Another spacewalk completed by Atlantis crew
BY WILLIAM HARWOOD
STORY WRITTEN FOR CBS NEWS "SPACE PLACE" & USED WITH PERMISSION
Posted: April 14, 2002

Astronauts Steven Smith and Rex Walheim began repressurizing the space station's Quest airlock module at 4:15 p.m. to officially end a six-hour 27-minute spacewalk, the third of four planned for the shuttle Atlantis' crew.

During today's excursion, the astronauts rewired the station's robot arm, enabling it to draw power from the new S0 truss, and removed launch locks from a mobile transporter on the front face of the truss. The $190 million transporter, which eventually will be used to move the robot arm to different work sites on the truss, will be tested Monday when ground controllers command it to creep back and forth along S0.

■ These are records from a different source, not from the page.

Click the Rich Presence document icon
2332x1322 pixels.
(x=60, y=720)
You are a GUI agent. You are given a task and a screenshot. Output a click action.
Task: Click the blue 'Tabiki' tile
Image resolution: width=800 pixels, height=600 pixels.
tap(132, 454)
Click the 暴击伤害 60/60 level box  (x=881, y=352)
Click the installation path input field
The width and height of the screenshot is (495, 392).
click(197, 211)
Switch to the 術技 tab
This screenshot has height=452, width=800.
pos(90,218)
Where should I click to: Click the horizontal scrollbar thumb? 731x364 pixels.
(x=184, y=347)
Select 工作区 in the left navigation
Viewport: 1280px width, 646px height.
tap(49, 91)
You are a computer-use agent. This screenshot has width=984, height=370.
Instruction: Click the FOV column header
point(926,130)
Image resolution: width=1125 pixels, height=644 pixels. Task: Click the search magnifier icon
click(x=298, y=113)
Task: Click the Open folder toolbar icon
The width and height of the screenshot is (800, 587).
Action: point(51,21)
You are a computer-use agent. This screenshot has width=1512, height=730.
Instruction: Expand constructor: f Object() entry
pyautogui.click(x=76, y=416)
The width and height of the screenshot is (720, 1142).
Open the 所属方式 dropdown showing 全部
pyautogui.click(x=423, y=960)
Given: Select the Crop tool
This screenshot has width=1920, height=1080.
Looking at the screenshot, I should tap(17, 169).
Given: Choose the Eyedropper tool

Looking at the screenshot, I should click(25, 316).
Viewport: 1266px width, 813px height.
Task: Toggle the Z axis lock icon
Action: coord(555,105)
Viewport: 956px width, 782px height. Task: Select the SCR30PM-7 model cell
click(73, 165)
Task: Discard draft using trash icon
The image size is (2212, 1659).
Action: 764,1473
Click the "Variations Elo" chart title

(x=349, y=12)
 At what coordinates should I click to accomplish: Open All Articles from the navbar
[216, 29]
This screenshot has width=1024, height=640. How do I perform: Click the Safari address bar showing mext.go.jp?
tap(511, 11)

A few minutes before 2 p.m., the astronauts took a moment to marvel at the view from 240 miles up.

"Is that the blue tongue of the Bahamas and Florida?," Smith asked.

"That would be it," someone replied.

"Look at that!" Smith exclaimed.

"Cuba down there below us."

"Yep. See that dark blue part, Rex, that kind of invades the rest of that green area?"

"Oh that's beautiful!" Walheim exclaimed. "Look at that! That's incredible." "Yep. Boy, what a pass."

The spacewalk was relatively trouble free and the astronauts managed to stay on schedule most of the day. But work on the ground to check out the re-wired robot arm took a bit longer than expected. As a result, Smith and Walheim were told to skip a final planned task to install a so-called airlock "spur" to help future assembly crews make their way up to the truss. The spur will be installed during the current mission's final spacewalk Tuesday.

In the meantime, ground engineers report the arm is operating flawlessly, drawing power from the truss and utilizing a new video distribution system allowing operators inside the station to see three TV views from the arm at the same time.

This was the 37th spacewalk devoted to space station assembly. With its conclusion, 30 NASA astronauts, one Canadian and five Russian cosmonauts have logged 229 hours and 50 minutes building the international outpost. Of that total, 12 spacewalks totaling 62 hours and 35 minutes were staged from the international space station, including 36 hours and 48 minutes by on-board expedition crews.